Perhaps at odds with that premium valuation, over the past 10 years, Danaher has deployed capital at lower rates of return compared to its peers. Perhaps boosting Danaher’s premium is the possibility for further transformative M&A, as they are a clear leader in that space. Ultimately, it will be subjective based on the individual investor whether they believe that a small premium is warranted; in my case, I do.
Conclusion
In conclusion, Danaher’s journey from a real estate trust to a leading force in the life sciences industry exemplifies the power of strategic transformation and continuous improvement. Its adoption of Kaizen and a focused M&A strategy has positioned it as a resilient and innovative leader capable of navigating the complexities of a rapidly evolving market. The company’s ability to continuously reinvent itself while maintaining robust financial performance is a testament to its strong management and vision.

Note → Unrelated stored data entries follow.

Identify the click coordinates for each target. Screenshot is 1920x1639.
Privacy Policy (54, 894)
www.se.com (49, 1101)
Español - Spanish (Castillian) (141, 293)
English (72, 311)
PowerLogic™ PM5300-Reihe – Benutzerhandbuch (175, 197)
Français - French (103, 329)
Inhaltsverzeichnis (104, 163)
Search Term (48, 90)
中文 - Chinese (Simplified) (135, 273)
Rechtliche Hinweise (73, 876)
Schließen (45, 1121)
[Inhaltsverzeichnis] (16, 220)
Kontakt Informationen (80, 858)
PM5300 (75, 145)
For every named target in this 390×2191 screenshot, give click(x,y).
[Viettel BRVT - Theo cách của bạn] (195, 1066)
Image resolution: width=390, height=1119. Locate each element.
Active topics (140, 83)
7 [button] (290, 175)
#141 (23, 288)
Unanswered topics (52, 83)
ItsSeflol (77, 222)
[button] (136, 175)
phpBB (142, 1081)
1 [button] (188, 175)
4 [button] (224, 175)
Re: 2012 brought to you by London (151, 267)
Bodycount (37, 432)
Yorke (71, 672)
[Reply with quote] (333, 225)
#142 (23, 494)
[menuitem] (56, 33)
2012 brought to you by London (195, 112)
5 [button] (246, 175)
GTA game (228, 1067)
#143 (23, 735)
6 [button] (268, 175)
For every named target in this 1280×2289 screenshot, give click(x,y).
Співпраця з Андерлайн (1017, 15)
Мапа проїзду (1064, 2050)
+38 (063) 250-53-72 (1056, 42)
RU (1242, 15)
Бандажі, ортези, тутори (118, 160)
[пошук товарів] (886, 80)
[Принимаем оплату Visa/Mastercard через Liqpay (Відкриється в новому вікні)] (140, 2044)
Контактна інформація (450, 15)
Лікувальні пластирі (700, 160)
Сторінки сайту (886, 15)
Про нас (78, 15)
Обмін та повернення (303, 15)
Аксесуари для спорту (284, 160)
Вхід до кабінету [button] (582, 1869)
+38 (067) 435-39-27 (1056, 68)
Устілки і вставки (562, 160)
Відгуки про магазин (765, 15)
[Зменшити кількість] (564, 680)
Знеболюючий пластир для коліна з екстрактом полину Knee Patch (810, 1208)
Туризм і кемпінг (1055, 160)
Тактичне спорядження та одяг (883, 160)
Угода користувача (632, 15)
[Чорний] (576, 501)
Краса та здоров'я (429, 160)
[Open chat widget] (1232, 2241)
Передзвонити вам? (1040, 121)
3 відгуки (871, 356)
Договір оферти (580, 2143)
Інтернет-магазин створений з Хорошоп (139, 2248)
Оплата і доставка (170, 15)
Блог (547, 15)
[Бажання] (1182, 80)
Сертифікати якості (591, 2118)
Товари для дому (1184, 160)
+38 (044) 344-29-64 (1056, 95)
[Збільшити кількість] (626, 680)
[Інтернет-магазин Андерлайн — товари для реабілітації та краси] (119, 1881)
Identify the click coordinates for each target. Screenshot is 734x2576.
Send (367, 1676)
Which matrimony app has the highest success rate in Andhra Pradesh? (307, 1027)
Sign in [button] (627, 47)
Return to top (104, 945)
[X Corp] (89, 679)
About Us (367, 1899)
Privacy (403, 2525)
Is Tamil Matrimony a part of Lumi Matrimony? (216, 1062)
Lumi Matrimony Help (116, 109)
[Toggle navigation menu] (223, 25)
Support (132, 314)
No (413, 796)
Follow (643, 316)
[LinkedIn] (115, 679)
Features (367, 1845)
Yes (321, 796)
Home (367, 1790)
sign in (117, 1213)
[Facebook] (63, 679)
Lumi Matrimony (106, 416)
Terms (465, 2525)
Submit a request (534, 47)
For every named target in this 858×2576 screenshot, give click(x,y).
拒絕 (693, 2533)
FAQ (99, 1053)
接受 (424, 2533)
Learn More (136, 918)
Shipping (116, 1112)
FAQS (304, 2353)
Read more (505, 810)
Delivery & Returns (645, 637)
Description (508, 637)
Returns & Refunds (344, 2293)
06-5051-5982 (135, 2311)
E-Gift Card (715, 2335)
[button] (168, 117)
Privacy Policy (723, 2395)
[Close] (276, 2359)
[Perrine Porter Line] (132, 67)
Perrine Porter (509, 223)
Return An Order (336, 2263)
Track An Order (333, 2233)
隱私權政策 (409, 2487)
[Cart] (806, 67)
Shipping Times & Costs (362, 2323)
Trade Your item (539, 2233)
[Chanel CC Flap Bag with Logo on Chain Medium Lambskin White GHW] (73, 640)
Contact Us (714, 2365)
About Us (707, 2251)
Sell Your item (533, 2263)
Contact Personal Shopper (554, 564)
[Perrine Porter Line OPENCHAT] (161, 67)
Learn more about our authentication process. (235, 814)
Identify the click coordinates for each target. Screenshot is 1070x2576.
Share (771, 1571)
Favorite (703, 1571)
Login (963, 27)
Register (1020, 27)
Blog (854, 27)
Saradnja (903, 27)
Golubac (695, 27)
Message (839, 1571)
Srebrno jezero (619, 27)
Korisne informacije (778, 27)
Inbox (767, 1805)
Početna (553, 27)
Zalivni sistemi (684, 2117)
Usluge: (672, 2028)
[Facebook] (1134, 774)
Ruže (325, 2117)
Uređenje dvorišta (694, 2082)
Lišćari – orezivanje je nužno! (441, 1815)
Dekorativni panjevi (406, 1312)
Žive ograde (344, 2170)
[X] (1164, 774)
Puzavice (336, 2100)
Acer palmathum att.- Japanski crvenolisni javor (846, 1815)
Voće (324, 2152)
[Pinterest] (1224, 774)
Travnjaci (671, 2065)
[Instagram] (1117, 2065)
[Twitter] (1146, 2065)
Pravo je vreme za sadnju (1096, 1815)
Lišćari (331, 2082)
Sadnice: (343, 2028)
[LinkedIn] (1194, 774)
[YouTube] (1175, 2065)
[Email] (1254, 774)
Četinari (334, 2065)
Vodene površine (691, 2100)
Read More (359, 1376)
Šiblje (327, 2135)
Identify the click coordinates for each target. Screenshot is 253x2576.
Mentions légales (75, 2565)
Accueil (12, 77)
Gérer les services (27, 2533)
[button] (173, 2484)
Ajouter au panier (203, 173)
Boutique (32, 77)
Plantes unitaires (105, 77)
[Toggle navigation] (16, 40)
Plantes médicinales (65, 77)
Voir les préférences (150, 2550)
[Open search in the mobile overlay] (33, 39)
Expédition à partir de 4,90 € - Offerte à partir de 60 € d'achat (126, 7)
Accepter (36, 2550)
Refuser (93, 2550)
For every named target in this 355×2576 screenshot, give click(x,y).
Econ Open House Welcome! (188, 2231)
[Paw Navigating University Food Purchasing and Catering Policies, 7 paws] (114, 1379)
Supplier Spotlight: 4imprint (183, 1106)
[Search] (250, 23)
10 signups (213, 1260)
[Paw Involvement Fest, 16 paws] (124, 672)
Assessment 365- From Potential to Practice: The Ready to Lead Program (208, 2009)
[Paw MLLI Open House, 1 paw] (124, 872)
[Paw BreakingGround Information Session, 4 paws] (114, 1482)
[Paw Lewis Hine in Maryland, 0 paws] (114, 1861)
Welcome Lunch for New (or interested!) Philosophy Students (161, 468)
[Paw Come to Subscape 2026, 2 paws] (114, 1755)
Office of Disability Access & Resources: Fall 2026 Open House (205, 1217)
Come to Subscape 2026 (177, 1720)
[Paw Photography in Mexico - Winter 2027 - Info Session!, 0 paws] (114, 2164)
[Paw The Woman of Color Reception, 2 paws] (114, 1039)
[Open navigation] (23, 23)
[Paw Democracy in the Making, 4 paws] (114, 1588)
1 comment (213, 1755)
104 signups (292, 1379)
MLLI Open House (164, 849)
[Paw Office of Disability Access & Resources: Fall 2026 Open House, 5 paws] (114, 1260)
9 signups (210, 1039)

While its future may not be as rosy as its past, its steady growth and commitment to strategic evolution make it an attractive proposition for long-term-oriented investors.
I rate Danaher a “Buy”.
Analyst’s Disclosure: I/we have no stock, option or similar derivative position in any of the companies mentioned, but may initiate a beneficial Long position through a purchase of the stock, or the purchase of call options or similar derivatives in DHR over the next 72 hours. I wrote this article myself, and it expresses my own opinions. I am not receiving compensation for it (other than from Seeking Alpha). I have no business relationship with any company whose stock is mentioned in this article.